Brief: Edit these lines so that "GUI agent" becomes "UI assistant" each time it occurs, with nothing else changed.

==== Stored data ====

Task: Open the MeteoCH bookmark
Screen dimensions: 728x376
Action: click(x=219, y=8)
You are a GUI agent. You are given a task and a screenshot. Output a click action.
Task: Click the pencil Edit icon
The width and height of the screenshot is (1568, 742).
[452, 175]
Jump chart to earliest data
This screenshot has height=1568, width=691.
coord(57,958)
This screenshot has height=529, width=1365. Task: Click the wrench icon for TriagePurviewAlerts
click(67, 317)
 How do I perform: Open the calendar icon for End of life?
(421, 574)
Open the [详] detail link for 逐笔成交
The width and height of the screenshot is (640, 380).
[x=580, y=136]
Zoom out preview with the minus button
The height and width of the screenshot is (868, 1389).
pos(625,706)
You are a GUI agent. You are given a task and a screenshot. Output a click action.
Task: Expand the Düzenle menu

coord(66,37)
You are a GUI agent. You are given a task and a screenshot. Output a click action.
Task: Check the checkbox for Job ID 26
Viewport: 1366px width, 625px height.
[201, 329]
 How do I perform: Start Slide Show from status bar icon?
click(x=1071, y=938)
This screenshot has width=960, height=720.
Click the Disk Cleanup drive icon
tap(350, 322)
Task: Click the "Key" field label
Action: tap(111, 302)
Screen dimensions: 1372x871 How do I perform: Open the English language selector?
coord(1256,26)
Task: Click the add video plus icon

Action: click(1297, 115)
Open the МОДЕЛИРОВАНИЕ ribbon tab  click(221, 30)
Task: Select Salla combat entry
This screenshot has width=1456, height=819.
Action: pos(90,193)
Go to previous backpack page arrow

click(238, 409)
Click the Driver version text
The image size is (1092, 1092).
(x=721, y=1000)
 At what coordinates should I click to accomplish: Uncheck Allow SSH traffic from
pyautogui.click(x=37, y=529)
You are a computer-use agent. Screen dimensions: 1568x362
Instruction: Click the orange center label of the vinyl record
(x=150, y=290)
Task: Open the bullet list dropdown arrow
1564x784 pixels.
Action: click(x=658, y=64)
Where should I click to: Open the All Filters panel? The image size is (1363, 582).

====

Completed task:
Task: Open the MeteoCH bookmark
Screen dimensions: 728x376
Action: click(x=219, y=8)
You are a UI assistant. You are given a task and a screenshot. Output a click action.
Task: Click the pencil Edit icon
The width and height of the screenshot is (1568, 742).
[452, 175]
Jump chart to earliest data
This screenshot has height=1568, width=691.
coord(57,958)
This screenshot has height=529, width=1365. Task: Click the wrench icon for TriagePurviewAlerts
click(67, 317)
 How do I perform: Open the calendar icon for End of life?
(421, 574)
Open the [详] detail link for 逐笔成交
The width and height of the screenshot is (640, 380).
[x=580, y=136]
Zoom out preview with the minus button
The height and width of the screenshot is (868, 1389).
pos(625,706)
You are a UI assistant. You are given a task and a screenshot. Output a click action.
Task: Expand the Düzenle menu

coord(66,37)
You are a UI assistant. You are given a task and a screenshot. Output a click action.
Task: Check the checkbox for Job ID 26
Viewport: 1366px width, 625px height.
[201, 329]
 How do I perform: Start Slide Show from status bar icon?
click(x=1071, y=938)
This screenshot has width=960, height=720.
Click the Disk Cleanup drive icon
tap(350, 322)
Task: Click the "Key" field label
Action: tap(111, 302)
Screen dimensions: 1372x871 How do I perform: Open the English language selector?
coord(1256,26)
Task: Click the add video plus icon

Action: click(1297, 115)
Open the МОДЕЛИРОВАНИЕ ribbon tab  click(221, 30)
Task: Select Salla combat entry
This screenshot has width=1456, height=819.
Action: pos(90,193)
Go to previous backpack page arrow

click(238, 409)
Click the Driver version text
The image size is (1092, 1092).
(x=721, y=1000)
 At what coordinates should I click to accomplish: Uncheck Allow SSH traffic from
pyautogui.click(x=37, y=529)
You are a computer-use agent. Screen dimensions: 1568x362
Instruction: Click the orange center label of the vinyl record
(x=150, y=290)
Task: Open the bullet list dropdown arrow
1564x784 pixels.
Action: click(x=658, y=64)
Where should I click to: Open the All Filters panel? The image size is (1363, 582).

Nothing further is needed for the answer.